King Abdullah University of Science and Technology is a graduate research university located in Thuwal, Saudi Arabia. Founded in 2009, it provides research and graduate training programs and is the kingdom’s first mixed-gender university.

We met recently with Stanislav Flachs, Manager of the Systems, Storage, Automation & Workflows teams, and Gianluca Castellani, lead for the Automation & Workflows team. The two analyse time-consuming tasks and processes to find ways of improving them. They are both actively managing the Elasticsearch clusters of the university. Flachs and Castellani started using the Elastic Stack so they could connect the data with the visualisation and alerting systems they needed.

Prior to Elastic, what infrastructure issues were the university encountering?

Gianluca Castellani: In the past, we were using different tools to monitor our infrastructure. There was always an issue that persisted. These different systems were not meant to work together. Our previous solutions were scattered and not flexible. We always had to come up with creative ways of connecting the data with the visualization and the alerting we needed. It is crucial for us to have visibility on our systems. Not having a holistic tool to monitor and analyze our operational data was just cumbersome. If you don’t monitor properly, that can have catastrophic consequences on your system. We didn’t have a tool to look efficiently at what we were doing.

Why did you choose the Elastic Stack to help solve your infrastructure issues?

Stanislav Flachs: We considered a few options — looking at commercial and open-source solutions. We finally decided to go for the Elastic Stack, partially because of the licensing model. This was not the only reason, however. The community spirit so characteristic of Elastic really attracted us. We wanted to be part of it and it just resonated with us better. We are all programmers. We are keen to contribute and work on this. Also, our researchers were already familiar with the solution. Thinking further ahead about providing resources internally to our research and business communities, it just made more sense to use something they already adopted. The learning curve with the Elastic Stack was also quite smooth, making the adoption easier.

Castellani: We embraced Elasticsearch for many reasons, such as scalability, easy set up and management, its large user community, flexible and robust data ingestion, and its intuitive data visualization.

How has the university benefited from the Elastic Stack?

Flachs: We are using Elastic to store heterogeneous data and feed other tools already used in the organization. We store end-user communication by writing ad hoc Elasticsearch plugins for Slack and regular emails. Then we can provide dashboards, reports and statistics to the upper management so they can have KPIs about our operational data and our systems. The Elastic Stack is at the heart of our IT infrastructure monitoring, and it is a key tool for our daily activities. We can check alerts, CPU and memory utilization, workflow characterization, and so much more. This allows us to improve our capacity planning, so we can now better plan for our infrastructure upgrades and ultimately we are saving time and money.

What are the next steps with the Elastic Stack?
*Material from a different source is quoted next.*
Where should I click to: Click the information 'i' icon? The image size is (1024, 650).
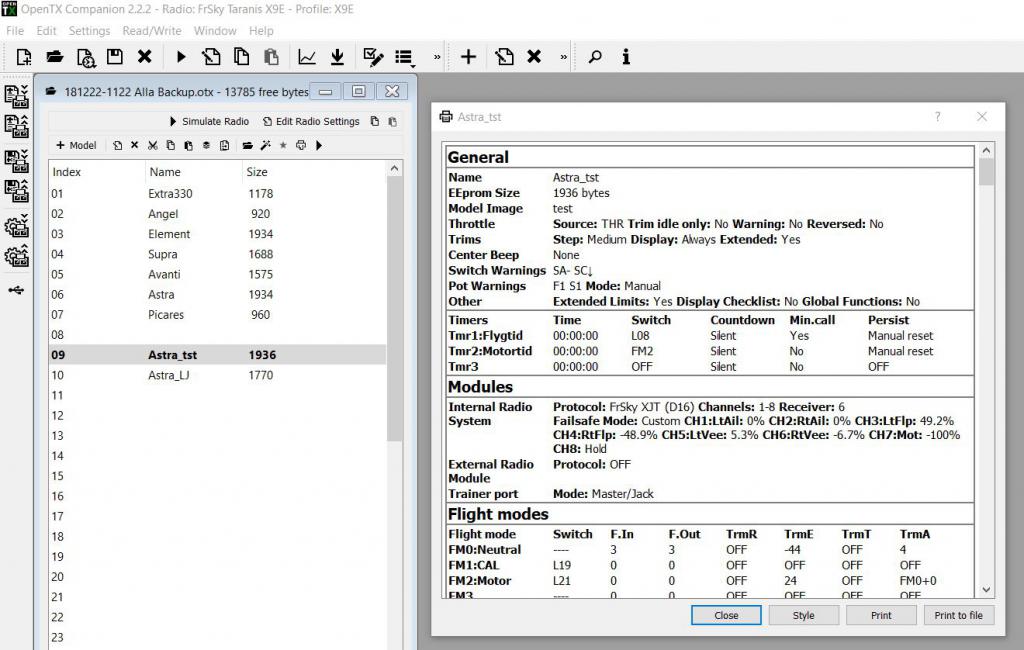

Castellani: Since we started using it, the Elastic Stack has proven to be an easy-to-use and flexible platform that can host any type of data whilst gathering everything into one place, and it accommodates multiple use cases. We are now working on implementing the security feature to manage the access to the resources at a more granular level. We are also planning on using machine learning to analyze logs from different sources and to find anomalies in our systems. Our goal is to do intrusion detection and foresee any hardware failure.

Today, after more than 1 year from our first cluster, we are still discovering new functionalities, creating new applications and getting new insights from our data. To conclude, we want simply to say that Elasticsearch has changed the way we approach data. And the old saying: ‘When you have a hammer, everything looks like a nail’, has become: ‘When you have Elasticsearch, everything looks like JSON.’

Stanislav Flachs

Stanislav Flachs is a battle-tested veteran of IT operations, passionate about DevOps culture and technological innovation. In his role as Systems & Storage Manager at KAUST, Stanislav is responsible for implementing and operating compute and storage solutions that scale and adapt to evolving user needs. When he is not behind the keyboard, you’ll find Stanislav underwater exploring the blue depths of the Red Sea.

Gianluca Castellani

Gianluca Castellani is a Research Computing “jack of all trades, master of many”. His main area of interest is making large computing systems robust, resilient and efficient using testing, monitoring and automation. His true passions are creating solutions and solving extrinsic problems based on the needs of his colleagues and himself.